Task description: List every line below containing "button".

_ _ _ _ _ _ _

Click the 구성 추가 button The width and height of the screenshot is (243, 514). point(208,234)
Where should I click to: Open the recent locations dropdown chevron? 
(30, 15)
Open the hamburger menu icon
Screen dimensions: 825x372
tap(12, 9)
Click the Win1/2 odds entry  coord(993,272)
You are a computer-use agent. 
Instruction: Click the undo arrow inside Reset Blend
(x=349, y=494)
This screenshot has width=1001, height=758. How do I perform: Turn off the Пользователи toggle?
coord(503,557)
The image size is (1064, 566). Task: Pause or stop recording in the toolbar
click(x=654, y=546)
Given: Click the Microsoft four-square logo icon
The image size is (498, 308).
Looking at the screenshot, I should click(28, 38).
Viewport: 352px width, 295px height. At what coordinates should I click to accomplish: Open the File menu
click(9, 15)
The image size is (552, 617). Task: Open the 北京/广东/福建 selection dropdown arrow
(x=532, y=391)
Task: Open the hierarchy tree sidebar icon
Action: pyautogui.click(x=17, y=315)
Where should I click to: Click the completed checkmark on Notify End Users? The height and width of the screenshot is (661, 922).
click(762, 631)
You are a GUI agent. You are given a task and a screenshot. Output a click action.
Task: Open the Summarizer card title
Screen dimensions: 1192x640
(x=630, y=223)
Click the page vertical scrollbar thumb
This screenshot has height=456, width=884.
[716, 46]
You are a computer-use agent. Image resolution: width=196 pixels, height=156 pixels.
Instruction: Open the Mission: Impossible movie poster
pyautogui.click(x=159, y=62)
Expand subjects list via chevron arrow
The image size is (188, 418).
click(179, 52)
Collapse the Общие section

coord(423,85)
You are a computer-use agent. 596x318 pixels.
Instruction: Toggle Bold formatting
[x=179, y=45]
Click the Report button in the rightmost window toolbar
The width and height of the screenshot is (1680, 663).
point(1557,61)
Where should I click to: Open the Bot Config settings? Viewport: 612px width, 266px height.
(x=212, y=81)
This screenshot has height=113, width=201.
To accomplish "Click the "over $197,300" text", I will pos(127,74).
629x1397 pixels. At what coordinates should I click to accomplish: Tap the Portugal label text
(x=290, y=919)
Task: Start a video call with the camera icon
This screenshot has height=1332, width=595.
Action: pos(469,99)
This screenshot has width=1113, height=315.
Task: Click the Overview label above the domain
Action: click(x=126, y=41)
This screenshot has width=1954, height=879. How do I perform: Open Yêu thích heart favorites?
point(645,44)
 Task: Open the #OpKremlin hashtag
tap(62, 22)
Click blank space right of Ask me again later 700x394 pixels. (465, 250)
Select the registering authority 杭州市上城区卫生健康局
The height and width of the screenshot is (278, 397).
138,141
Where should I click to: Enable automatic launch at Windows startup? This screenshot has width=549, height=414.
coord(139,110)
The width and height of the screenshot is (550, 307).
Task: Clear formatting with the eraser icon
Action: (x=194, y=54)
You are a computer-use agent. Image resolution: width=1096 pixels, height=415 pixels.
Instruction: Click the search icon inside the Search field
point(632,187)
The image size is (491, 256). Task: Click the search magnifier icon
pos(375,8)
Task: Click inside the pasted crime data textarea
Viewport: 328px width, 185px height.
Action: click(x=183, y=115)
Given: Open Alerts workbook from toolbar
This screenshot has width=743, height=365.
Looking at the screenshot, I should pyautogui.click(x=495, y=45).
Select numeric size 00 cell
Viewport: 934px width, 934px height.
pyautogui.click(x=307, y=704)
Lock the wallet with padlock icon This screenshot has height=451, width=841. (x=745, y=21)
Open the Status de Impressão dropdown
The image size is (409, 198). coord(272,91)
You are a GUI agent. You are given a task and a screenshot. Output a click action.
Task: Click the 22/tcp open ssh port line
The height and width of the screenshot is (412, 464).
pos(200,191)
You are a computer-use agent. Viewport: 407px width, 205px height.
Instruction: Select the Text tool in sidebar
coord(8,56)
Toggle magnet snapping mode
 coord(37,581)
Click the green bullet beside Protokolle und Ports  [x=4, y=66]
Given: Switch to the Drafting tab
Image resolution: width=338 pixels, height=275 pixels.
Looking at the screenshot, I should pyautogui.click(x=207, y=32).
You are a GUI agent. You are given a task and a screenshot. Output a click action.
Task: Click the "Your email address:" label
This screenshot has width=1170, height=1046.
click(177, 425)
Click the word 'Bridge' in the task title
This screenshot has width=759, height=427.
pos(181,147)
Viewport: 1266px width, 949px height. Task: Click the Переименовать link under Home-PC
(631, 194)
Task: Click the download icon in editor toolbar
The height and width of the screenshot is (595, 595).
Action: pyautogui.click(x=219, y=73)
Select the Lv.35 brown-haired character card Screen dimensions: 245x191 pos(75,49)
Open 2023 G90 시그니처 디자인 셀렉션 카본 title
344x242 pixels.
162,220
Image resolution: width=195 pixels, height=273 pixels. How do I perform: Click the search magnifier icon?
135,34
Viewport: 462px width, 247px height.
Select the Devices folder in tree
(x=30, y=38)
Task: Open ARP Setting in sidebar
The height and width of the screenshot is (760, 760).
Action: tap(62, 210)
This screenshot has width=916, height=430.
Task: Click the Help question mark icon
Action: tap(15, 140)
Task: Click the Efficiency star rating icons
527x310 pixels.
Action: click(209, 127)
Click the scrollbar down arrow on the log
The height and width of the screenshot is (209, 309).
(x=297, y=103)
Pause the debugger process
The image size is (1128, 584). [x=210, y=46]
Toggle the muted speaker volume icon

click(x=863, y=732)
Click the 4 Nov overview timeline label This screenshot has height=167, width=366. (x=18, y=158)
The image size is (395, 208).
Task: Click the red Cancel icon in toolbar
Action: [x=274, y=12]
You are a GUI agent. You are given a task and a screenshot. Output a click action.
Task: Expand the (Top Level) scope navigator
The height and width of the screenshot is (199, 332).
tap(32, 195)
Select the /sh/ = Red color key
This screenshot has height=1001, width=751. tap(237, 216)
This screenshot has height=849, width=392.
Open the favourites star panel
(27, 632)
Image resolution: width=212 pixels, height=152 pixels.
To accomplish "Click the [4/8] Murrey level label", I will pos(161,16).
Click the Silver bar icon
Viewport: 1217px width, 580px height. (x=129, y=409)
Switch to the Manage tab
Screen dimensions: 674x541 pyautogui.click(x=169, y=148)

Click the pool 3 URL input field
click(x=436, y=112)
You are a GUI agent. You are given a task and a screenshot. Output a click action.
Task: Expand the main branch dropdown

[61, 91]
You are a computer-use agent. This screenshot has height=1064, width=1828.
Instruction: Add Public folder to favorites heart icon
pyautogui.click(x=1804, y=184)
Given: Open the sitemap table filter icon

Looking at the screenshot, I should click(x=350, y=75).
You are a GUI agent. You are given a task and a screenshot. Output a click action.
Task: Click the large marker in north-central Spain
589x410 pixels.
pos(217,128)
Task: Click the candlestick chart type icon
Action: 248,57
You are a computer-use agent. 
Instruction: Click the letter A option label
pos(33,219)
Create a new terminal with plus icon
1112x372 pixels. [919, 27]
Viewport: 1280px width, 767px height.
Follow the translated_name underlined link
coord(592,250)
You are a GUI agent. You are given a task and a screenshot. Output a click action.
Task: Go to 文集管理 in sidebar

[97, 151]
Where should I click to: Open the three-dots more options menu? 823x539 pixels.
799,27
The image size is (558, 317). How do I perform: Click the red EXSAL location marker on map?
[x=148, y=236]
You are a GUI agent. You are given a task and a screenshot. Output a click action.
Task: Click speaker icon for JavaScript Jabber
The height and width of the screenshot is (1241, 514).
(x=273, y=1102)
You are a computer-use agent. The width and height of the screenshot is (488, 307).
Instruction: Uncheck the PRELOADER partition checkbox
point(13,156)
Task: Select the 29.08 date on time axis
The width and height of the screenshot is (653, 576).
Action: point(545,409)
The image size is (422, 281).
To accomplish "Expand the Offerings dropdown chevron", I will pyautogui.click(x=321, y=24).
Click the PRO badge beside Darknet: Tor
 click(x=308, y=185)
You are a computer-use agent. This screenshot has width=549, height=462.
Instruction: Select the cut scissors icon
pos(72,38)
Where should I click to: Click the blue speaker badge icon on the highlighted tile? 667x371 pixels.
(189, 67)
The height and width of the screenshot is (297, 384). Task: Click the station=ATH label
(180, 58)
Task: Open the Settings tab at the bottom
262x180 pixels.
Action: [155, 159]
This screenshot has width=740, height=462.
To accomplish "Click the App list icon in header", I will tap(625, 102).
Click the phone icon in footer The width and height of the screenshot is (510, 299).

_ _ _ _ _ _ _

Exercise solution:
Click the 구성 추가 button The width and height of the screenshot is (243, 514). point(208,234)
Click the Report button in the rightmost window toolbar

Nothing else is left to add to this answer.